Text section:

──────────────────────────────

Court of Appeals of Indiana
Oct 5, 2022
No. 21A-CR-2072 (Ind. App. Oct. 5, 2022)

Opinion

21A-CR-2072

10-05-2022

Jared M. Sanner, Appellant-Defendant, v. State of Indiana, Appellee-Plaintiff.

Attorney for Appellant Marietto V. Massillamany Massillamany Jeter & Carson, LLP Fishers, Indiana Attorneys for Appellee Theodore E. Rokita Attorney General of Indiana Nicole Wiggins Deputy Attorney General Alexa Rojas Certified Legal Intern Indianapolis, Indiana


Pursuant to Ind. Appellate Rule 65(D), this Memorandum Decision shall not be regarded as precedent or cited before any court except for the purpose of establishing the defense of res judicata, collateral estoppel, or the law of the case.

Appeal from the Madison Circuit Court Trial Court Cause No. 48C06-2002-F5-439 The Honorable Mark K. Dudley, Judge

Attorney for Appellant Marietto V. Massillamany Massillamany Jeter & Carson, LLP Fishers, Indiana

Attorneys for Appellee Theodore E. Rokita Attorney General of Indiana Nicole Wiggins Deputy Attorney General Alexa Rojas Certified Legal Intern Indianapolis, Indiana

MEMORANDUM DECISION

Tavitas, Judge.

Case Summary

[¶1] Jared Michael Sanner appeals his sentence of thirteen years, with ten years executed and three years suspended to probation. Sanner contends that the trial court abused its discretion when sentencing him and that his sentence of thirteen years, with ten years executed, is inappropriate. Finding the trial court did not abuse its discretion and that the sentence is not inappropriate, we affirm.

Issues

[¶2] Sanner presents two issues on appeal, which we restate as:

I. Whether the trial court abused its discretion when sentencing Sanner.
II. Whether Sanner's sentence is inappropriate in light of the nature of the offense and the character of the offender.

Facts

[¶3] Jared Sanner and K.M. had an "on again, off again" relationship that began in 2015. Tr. Vol. II p. 29. In February 2020, Sanner began staying at K.M.'s house, where she lived with her one-year old son ("Child"). On February 20, 2020, K.M. went to get dinner with her mother, and Sanner agreed to watch Child, who was nearing bedtime. While K.M. was at dinner, Sanner was apparently upset that he was required to watch Child and texted K.M. that he was about "to just have the cops come get [Child] [because] I'm done playing games." State's Ex. 53. K.M. left the dinner early to make sure Child was safe.

K.M. accused Sanner of domestic violence incidents in 2017 and 2019, but charges were either not sought or dropped.

[¶4] When K.M. arrived at her house, Sanner accused her of being "a drunk w***e instead of taking care of [her] kid." Tr. Vol. II p. 33. He proceeded to hit and punch K.M. in the head, stomach, and legs and "throw[] [her] all around the living room." Id. at 34. Child was in the same room at the time.

[¶5] The abuse escalated when K.M. attempted to "get [Child] in the other room to lay down." Id. at 35. There, Sanner choked K.M. and was "hitting [her] consistently," a minimum of fifty to sixty times. Id. Sanner also "grabbed [K.M.] by her neck when she was holding [Child] and started throwing things around [Child's] room." Id. at 37.

──────────────────────────────

Some records:

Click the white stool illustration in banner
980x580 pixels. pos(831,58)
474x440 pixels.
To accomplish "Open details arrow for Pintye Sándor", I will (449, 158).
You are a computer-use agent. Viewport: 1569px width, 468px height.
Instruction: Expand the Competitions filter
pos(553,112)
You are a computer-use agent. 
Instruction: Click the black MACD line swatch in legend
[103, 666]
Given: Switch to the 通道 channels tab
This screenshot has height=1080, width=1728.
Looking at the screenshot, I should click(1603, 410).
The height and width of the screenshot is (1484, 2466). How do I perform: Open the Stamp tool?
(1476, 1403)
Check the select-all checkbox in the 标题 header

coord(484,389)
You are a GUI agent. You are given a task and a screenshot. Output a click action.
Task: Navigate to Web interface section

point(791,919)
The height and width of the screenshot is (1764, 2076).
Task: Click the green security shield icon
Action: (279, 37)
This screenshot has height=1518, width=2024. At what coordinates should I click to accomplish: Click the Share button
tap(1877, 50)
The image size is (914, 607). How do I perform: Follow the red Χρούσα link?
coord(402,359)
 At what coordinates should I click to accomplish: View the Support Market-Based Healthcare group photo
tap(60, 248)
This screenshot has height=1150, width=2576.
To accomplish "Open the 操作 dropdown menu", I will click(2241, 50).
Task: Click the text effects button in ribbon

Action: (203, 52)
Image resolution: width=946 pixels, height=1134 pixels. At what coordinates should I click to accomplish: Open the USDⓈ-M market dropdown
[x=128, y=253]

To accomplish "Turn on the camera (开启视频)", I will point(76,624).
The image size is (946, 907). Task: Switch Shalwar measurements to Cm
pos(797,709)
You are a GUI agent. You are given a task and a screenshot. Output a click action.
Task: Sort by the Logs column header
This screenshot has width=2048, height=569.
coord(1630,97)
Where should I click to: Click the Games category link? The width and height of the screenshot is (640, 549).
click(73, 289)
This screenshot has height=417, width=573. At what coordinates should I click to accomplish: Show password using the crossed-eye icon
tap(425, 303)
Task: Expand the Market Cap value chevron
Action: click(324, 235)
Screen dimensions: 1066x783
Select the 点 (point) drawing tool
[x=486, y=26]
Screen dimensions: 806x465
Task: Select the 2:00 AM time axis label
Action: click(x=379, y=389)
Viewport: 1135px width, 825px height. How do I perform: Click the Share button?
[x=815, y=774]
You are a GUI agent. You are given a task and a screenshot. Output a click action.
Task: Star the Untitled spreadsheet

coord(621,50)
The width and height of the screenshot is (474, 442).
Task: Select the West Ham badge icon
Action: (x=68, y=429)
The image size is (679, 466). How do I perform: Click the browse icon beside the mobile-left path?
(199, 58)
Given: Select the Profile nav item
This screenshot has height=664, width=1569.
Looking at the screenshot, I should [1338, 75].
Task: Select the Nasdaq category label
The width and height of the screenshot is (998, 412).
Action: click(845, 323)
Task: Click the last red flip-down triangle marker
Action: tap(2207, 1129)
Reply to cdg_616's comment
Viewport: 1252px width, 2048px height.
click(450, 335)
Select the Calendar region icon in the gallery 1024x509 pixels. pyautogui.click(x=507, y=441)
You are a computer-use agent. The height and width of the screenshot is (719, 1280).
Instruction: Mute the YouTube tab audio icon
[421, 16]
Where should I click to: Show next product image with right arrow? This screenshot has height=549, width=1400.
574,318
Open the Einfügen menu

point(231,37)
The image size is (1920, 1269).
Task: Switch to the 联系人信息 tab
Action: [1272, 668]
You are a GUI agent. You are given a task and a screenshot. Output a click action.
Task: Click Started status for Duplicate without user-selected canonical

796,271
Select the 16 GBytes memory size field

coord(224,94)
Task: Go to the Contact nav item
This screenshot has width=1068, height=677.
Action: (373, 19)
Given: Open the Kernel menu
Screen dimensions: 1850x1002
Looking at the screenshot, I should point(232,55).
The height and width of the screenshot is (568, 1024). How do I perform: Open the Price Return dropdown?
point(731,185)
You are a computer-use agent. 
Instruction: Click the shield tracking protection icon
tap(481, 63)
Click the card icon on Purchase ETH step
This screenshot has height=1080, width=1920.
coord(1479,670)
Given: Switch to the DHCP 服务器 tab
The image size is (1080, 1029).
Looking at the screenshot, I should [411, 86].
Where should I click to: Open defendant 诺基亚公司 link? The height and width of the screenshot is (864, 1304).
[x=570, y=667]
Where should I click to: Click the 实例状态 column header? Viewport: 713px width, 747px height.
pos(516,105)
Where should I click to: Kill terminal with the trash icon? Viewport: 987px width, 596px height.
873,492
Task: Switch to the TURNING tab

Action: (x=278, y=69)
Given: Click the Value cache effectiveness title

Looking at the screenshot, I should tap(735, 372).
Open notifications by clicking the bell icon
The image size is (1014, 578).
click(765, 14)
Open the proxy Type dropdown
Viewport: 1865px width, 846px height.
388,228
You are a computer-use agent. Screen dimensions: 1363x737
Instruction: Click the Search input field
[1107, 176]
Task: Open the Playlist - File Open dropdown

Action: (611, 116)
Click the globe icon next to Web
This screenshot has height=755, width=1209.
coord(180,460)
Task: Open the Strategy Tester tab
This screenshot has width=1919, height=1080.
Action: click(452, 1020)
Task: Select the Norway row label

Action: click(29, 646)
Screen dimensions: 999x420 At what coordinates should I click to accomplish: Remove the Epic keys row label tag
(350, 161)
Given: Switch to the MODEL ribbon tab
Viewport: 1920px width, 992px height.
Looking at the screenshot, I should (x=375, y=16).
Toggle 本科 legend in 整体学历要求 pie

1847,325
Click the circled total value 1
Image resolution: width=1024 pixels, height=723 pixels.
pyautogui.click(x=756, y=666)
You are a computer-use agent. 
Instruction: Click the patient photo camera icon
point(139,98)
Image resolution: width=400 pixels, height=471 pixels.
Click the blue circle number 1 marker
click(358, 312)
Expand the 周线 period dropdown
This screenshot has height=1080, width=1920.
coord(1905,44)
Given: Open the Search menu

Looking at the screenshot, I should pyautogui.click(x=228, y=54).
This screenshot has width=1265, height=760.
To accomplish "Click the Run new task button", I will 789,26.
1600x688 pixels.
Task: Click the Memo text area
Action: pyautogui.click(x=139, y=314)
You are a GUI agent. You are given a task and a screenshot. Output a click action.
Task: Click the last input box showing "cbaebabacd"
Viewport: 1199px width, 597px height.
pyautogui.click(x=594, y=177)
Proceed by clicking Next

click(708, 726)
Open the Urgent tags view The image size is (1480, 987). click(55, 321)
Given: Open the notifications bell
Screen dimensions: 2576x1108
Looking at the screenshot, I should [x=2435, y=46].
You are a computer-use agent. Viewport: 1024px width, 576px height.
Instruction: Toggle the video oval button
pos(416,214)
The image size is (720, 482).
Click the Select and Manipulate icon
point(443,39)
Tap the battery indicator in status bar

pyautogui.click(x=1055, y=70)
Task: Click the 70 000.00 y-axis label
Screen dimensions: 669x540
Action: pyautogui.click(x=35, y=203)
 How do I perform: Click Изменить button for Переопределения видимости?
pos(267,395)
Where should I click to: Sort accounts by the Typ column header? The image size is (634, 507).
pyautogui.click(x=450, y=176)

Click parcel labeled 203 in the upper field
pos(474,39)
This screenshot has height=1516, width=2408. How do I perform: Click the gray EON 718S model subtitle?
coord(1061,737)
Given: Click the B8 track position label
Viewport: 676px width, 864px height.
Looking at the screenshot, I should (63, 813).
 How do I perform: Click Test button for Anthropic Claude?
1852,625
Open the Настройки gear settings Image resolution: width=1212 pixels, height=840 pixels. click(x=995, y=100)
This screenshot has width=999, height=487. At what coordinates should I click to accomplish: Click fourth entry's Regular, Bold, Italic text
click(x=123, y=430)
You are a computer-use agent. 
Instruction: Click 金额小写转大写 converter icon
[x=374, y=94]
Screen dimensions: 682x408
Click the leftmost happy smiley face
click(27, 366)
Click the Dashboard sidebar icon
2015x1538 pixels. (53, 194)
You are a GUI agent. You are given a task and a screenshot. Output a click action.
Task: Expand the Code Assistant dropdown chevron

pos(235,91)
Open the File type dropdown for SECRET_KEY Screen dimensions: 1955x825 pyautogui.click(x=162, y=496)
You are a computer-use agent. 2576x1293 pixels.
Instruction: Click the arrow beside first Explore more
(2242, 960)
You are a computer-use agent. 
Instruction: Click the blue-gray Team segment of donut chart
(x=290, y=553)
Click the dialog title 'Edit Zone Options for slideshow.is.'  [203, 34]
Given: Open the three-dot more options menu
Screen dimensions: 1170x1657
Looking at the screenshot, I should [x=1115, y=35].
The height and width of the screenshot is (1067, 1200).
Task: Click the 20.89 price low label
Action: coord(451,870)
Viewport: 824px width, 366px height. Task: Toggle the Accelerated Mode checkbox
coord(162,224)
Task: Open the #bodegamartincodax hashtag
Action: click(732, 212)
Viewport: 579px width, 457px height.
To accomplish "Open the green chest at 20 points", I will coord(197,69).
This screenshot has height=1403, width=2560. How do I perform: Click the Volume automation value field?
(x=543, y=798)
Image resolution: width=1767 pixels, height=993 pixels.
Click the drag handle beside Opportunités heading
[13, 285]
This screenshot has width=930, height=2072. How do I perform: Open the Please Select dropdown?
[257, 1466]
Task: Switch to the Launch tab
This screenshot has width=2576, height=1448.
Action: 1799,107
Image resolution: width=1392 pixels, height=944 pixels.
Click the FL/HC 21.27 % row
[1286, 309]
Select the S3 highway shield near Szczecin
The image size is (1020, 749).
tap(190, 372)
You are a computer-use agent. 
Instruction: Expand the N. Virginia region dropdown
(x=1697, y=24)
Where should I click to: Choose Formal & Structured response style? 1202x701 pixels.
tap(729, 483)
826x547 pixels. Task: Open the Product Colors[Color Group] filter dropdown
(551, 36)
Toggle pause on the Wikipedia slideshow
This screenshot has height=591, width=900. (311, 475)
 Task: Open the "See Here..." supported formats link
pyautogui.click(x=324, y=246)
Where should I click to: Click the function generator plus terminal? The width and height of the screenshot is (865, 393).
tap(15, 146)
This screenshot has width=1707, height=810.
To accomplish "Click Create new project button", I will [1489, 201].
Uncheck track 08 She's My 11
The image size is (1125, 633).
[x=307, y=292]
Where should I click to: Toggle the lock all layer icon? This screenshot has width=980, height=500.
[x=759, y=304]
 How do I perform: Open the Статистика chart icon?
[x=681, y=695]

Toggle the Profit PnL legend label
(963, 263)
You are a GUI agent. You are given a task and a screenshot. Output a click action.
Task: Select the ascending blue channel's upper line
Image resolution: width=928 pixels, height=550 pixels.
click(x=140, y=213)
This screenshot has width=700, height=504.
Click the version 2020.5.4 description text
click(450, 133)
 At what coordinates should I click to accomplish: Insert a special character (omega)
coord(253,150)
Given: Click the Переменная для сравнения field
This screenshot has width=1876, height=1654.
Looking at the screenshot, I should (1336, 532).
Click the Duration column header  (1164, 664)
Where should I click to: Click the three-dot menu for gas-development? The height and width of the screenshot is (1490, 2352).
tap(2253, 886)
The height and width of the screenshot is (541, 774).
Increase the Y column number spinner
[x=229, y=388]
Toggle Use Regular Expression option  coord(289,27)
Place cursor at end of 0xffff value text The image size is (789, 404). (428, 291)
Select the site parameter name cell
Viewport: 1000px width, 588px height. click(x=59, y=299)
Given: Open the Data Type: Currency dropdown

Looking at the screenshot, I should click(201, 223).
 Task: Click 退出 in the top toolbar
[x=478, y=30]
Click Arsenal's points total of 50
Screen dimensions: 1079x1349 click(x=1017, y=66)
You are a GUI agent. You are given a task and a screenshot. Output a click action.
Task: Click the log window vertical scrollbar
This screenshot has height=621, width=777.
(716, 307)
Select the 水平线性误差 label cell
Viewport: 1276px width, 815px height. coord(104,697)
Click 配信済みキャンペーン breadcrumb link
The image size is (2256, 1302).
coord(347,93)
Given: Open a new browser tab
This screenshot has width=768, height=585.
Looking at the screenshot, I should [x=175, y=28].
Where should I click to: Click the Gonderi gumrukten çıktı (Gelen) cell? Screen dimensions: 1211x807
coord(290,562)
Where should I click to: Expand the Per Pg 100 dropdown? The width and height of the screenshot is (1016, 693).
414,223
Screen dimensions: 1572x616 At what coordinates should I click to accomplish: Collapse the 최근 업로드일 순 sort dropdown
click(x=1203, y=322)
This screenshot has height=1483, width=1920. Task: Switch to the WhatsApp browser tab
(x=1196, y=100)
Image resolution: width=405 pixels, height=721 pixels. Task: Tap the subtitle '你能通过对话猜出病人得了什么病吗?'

──────────────────────────────

Task brief: According to the court decision, what sentence is Jared Michael Sanner appealing? The records have no connection to the court decision.

Output: Thirteen years, with ten years executed and three years suspended to probation.